A guide to measurement and reporting of climate risk in business and investments
8 minutes read
Goutham Karthik Ramasamy


Goutham Karthik Ramasamy
Senior Business Manager
8 minutes read
Climate Risk for Businesses: Navigating the challenges of a changing world

In recent years, the concept of has gained significant attention in the corporate world and investment landscape. As concerns about climate change continue to increase, assessing and mitigating climate risk has become a crucial aspect of sustainability journey. This post aims to shed light on climate risk, its implications for businesses and investors and the steps being taken to address this pressing issue.

What is climate risk?

Climate risk refers to the potential negative impact of climate change and environmental factors on a company's long-term performance. It includes challenges like extreme weather events, resource scarcity, rising sea levels and regulatory changes. As climate change becomes more evident, businesses face increased risks, including physical, transitional and reputational risks.

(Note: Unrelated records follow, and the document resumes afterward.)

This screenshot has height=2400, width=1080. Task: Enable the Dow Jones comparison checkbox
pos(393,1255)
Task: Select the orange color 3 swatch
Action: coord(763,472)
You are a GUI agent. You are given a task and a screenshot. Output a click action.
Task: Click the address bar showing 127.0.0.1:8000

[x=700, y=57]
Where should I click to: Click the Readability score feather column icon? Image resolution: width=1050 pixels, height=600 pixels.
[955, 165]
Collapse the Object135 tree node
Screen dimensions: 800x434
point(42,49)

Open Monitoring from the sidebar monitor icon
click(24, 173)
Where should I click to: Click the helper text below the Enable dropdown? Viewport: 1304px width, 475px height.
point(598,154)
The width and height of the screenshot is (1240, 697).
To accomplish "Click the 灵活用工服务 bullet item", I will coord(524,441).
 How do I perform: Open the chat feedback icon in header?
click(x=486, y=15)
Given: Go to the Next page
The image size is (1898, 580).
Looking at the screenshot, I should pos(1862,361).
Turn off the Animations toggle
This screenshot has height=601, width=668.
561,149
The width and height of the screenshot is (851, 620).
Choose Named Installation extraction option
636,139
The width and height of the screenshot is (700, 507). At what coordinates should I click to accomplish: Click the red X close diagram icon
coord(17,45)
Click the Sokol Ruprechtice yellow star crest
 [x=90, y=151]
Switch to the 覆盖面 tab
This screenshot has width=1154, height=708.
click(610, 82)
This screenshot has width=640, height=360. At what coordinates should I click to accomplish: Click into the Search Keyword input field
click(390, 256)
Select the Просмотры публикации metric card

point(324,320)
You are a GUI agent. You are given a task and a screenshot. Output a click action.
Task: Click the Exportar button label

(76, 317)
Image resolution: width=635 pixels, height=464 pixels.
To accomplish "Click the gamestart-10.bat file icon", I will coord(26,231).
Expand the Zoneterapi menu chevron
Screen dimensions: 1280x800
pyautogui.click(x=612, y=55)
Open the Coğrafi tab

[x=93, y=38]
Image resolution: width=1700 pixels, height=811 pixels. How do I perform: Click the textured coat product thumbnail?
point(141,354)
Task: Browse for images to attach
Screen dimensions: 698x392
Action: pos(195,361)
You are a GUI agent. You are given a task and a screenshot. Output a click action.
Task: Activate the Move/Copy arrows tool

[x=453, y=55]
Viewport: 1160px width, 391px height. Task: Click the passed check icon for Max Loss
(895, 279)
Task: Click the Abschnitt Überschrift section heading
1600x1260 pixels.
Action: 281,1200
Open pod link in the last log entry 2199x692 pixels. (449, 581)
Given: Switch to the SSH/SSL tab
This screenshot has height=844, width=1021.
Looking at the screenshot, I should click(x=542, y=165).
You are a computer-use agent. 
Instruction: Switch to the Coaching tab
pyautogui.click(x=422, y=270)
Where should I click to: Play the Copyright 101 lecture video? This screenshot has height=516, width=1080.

The importance of climate risk assessments

Understanding and addressing climate risk is crucial for companies and investors to achieve sustainability goals. The possible consequences of these risks are:

  • Ignoring risks can lead to financial consequences such as reduced shareholder value, stranded assets and legal liabilities.
  • Businesses that fail to adapt to sustainable practices may suffer reputational damage and loss of market share.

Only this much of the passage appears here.